§ **Action item**:
From the data underneath, reproduce exactly the stretch that begins at the line with "notifications bell icon" and ends after the line with "Task: Click the symbol link clipboard icon".

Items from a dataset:
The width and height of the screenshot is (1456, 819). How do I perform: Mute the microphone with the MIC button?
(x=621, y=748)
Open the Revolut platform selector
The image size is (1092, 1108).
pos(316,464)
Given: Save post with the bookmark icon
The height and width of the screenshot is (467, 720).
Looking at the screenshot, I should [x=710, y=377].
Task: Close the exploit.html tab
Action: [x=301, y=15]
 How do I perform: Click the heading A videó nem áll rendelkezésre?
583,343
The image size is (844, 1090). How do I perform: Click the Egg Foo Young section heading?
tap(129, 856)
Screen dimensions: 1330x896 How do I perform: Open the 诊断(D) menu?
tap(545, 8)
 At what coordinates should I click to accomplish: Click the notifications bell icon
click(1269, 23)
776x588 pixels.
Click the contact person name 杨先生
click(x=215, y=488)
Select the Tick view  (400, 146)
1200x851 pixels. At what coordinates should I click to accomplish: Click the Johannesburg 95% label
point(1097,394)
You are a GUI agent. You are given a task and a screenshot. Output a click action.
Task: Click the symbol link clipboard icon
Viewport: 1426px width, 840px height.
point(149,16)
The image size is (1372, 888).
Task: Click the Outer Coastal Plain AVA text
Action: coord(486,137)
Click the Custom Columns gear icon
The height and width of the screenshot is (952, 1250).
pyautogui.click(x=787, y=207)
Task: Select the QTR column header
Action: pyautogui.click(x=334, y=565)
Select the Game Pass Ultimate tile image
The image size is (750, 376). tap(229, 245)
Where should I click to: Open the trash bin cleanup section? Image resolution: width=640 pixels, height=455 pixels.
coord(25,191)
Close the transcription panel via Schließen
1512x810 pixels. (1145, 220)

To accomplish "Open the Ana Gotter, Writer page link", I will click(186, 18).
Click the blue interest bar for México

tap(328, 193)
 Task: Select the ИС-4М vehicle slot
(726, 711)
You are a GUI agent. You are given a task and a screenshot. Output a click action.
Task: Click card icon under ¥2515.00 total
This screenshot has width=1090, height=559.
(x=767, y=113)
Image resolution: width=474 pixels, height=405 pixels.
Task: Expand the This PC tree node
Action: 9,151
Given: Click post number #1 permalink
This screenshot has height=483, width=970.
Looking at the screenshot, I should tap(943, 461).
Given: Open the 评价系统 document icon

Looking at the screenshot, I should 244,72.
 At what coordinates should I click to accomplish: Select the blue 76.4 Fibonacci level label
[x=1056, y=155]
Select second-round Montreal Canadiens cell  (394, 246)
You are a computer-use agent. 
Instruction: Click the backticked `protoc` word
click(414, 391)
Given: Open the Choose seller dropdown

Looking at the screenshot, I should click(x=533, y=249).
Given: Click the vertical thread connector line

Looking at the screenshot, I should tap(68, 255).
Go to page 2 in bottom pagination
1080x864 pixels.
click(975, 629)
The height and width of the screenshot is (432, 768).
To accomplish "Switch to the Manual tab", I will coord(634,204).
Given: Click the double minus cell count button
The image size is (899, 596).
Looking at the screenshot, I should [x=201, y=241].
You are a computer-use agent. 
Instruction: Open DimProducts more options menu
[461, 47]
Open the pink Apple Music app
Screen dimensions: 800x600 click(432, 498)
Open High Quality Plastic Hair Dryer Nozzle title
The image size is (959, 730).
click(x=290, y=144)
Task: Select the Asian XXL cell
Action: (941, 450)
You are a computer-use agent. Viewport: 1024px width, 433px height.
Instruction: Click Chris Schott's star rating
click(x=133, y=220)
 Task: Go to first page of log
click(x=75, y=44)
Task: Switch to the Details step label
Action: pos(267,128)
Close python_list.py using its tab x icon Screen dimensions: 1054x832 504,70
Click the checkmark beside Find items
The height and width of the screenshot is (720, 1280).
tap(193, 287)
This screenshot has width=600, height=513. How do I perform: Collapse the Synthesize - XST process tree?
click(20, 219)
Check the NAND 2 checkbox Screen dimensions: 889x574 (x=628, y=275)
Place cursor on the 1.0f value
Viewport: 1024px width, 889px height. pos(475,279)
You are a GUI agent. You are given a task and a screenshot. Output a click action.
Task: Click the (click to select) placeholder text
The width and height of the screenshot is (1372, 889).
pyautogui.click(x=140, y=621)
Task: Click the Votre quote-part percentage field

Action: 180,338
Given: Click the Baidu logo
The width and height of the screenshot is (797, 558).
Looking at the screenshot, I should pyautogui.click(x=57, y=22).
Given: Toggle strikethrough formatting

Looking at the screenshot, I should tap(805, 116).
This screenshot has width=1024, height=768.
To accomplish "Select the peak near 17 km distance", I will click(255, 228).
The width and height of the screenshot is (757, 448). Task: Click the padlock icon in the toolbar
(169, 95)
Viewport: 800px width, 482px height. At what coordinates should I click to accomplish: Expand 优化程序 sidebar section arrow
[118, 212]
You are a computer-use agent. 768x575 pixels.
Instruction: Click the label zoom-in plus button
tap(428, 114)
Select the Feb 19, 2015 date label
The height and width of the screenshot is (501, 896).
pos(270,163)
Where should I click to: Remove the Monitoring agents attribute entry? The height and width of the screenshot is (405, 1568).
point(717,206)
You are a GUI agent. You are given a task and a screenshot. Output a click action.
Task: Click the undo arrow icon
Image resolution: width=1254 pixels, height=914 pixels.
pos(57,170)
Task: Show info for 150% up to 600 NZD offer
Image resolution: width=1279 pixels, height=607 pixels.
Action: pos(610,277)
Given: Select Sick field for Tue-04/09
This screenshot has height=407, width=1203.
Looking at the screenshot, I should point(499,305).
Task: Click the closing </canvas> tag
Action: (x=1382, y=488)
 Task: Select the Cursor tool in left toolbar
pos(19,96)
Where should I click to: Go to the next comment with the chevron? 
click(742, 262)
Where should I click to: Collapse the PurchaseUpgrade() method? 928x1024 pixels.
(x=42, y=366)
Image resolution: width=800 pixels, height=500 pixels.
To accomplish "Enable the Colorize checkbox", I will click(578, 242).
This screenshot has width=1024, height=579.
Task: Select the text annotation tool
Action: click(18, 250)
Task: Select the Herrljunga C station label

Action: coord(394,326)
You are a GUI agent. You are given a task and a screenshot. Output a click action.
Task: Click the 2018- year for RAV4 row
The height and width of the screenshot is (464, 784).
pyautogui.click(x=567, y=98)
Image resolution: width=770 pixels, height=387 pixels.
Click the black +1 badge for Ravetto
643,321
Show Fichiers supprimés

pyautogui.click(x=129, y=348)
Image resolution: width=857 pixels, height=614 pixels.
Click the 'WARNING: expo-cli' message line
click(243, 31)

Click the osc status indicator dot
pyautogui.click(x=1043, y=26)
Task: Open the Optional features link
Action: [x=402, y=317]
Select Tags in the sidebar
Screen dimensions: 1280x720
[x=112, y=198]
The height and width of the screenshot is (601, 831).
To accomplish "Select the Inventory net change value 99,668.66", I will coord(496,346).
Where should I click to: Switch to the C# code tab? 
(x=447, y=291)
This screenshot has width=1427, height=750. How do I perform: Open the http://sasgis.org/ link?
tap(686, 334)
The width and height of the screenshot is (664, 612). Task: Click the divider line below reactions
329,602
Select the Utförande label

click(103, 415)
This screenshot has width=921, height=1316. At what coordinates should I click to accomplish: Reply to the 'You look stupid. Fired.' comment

§ **Result**:
 At what coordinates should I click to accomplish: Click the notifications bell icon
click(1269, 23)
776x588 pixels.
Click the contact person name 杨先生
click(x=215, y=488)
Select the Tick view  (400, 146)
1200x851 pixels. At what coordinates should I click to accomplish: Click the Johannesburg 95% label
point(1097,394)
You are a GUI agent. You are given a task and a screenshot. Output a click action.
Task: Click the symbol link clipboard icon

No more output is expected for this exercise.